> **Exercise objective**:
Reproduce each of the following rows verbatim, without any alteration.

> **Source material**:
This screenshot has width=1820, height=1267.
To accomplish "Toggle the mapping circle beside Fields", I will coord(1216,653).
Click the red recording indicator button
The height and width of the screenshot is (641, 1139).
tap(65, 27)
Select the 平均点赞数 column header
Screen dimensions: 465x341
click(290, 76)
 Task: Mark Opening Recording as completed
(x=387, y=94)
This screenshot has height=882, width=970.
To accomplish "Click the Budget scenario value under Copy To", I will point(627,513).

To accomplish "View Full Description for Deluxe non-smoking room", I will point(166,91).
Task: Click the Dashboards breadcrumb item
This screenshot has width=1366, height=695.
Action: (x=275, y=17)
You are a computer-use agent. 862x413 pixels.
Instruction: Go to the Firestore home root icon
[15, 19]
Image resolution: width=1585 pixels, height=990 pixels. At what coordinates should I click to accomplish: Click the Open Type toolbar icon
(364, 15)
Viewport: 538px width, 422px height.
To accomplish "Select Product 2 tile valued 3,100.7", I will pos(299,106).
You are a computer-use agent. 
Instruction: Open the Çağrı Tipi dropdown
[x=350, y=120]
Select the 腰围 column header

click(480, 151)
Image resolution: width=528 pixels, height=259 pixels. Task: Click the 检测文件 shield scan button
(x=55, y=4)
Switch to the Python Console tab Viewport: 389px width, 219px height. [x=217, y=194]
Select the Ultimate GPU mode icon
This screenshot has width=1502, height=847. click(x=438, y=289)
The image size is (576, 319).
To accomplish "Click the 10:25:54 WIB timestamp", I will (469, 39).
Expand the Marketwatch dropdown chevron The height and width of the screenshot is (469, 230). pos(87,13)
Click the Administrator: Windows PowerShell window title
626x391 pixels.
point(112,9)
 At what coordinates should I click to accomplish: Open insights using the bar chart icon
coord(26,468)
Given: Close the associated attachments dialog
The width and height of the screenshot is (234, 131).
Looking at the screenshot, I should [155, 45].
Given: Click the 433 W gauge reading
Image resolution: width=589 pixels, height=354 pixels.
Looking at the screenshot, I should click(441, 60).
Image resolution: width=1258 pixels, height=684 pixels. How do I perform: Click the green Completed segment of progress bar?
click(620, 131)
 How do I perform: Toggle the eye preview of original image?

> **Response**:
This screenshot has width=1820, height=1267.
To accomplish "Toggle the mapping circle beside Fields", I will coord(1216,653).
Click the red recording indicator button
The height and width of the screenshot is (641, 1139).
tap(65, 27)
Select the 平均点赞数 column header
Screen dimensions: 465x341
click(290, 76)
 Task: Mark Opening Recording as completed
(x=387, y=94)
This screenshot has height=882, width=970.
To accomplish "Click the Budget scenario value under Copy To", I will point(627,513).

To accomplish "View Full Description for Deluxe non-smoking room", I will point(166,91).
Task: Click the Dashboards breadcrumb item
This screenshot has width=1366, height=695.
Action: (x=275, y=17)
You are a computer-use agent. 862x413 pixels.
Instruction: Go to the Firestore home root icon
[15, 19]
Image resolution: width=1585 pixels, height=990 pixels. At what coordinates should I click to accomplish: Click the Open Type toolbar icon
(364, 15)
Viewport: 538px width, 422px height.
To accomplish "Select Product 2 tile valued 3,100.7", I will pos(299,106).
You are a computer-use agent. 
Instruction: Open the Çağrı Tipi dropdown
[x=350, y=120]
Select the 腰围 column header

click(480, 151)
Image resolution: width=528 pixels, height=259 pixels. Task: Click the 检测文件 shield scan button
(x=55, y=4)
Switch to the Python Console tab Viewport: 389px width, 219px height. [x=217, y=194]
Select the Ultimate GPU mode icon
This screenshot has width=1502, height=847. click(x=438, y=289)
The image size is (576, 319).
To accomplish "Click the 10:25:54 WIB timestamp", I will (469, 39).
Expand the Marketwatch dropdown chevron The height and width of the screenshot is (469, 230). pos(87,13)
Click the Administrator: Windows PowerShell window title
626x391 pixels.
point(112,9)
 At what coordinates should I click to accomplish: Open insights using the bar chart icon
coord(26,468)
Given: Close the associated attachments dialog
The width and height of the screenshot is (234, 131).
Looking at the screenshot, I should [155, 45].
Given: Click the 433 W gauge reading
Image resolution: width=589 pixels, height=354 pixels.
Looking at the screenshot, I should click(441, 60).
Image resolution: width=1258 pixels, height=684 pixels. How do I perform: Click the green Completed segment of progress bar?
click(620, 131)
 How do I perform: Toggle the eye preview of original image?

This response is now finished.